▶ **REQUEST**
According to the text, where was the post about the Delhi bookshops composed, and on what?
#### TEXT
Mumbai's swish set may disdain the ways of Dilli-wallahs all it likes, but there's no denying that the capital's bookshops are in an altogether different league in comparison. As one is in the city on a short trip, one briefly visited Khan Market this afternoon, dropping in to Bahri Sons and Full Circle (The Bookshop unfortunately having to close its Khan Market outlet), and acquired David Mitchell's Black Swan Green, Harry Frankfurt's On Bullshit and Camille Paglia's Break, Blow, Burn -- titles that the stores in Mumbai are simply clueless about. Not to mention other titles on display such as the Tocquevillian American Vertigo by Bernard Henri-Levi and the impassioned You Must Set Forth At Dawn, a memoir by Wole Soyinka. (In contrast, the leading chain in Mumbai seems grimly intent on flogging copies of How Opal Mehra Got Her Groove Back, or whatever the blessed thing is called.)

After such musings, one turned to another pleasure available only in Delhi: a portion of squidgy chocolate mousse cake from Big Chill, where this post was composed -- not on a spiffy laptop, alas, but on a crumpled yellow napkin.

Update: There is room for hope, however. One has heard that Chennai's Landmark (earlier written about here) has just opened an 18,000+ sq ft bookstore in Infiniti Mall, Lokhandwala. One trusts that it's going to be worth the visit. Another update: It's actually opening on the 26th. One looks forward.

Muriel Spark, 1918 - 2006

`"I don't like messages in novels. I don't like them being used as a propaganda machine, although what drives a novelist to deal with such situations is to improve the human race's understanding of itself." - Dame Muriel Spark, who passed away at 88 in Tuscany earlier this evening.

The Inventor Of Modern Narrative

The incomparable James Wood on the unsurpassable Gustave Flaubert:

"Novelists should thank Gustave Flaubert the way poets thank spring: it begins again with him. He is the originator of the modern novel; indeed, you could say that he is the originator of modern narrative - that the war reporter and the thriller writer owe as much to him as the avant-garde fictionist...

"Much of the time Flaubert's influence is too familiar to be visible. We so expect it that we hardly remark of good prose that it favors the telling and brilliant detail; that it privileges a high degree of visual noticing; that it maintains an unsentimental composure and knows how to withdraw, like a good valet, from superfluous commentary; that it judges good and bad neutrally; that it seeks out the truth, even at the cost of repelling us; and that the author's fingerprints on all this are, paradoxically, traceable but not visible. You can find some of this in Defoe or Austen or Balzac, but not all of it until Flaubert. And after Flaubert, it sometimes seems, this is all you can find."
########
#### SOURCE EXCERPT
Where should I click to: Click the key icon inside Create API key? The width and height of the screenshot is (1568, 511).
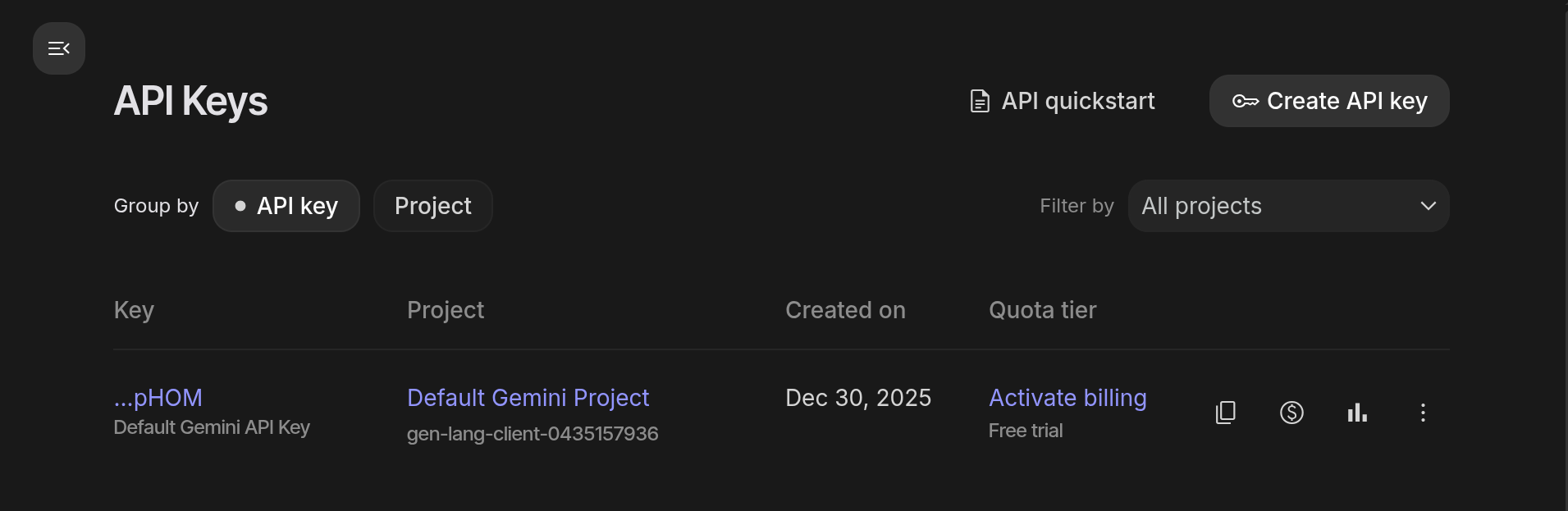[1246, 101]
########
▶ **CORRECT RESPONSE**
At Big Chill, on a crumpled yellow napkin.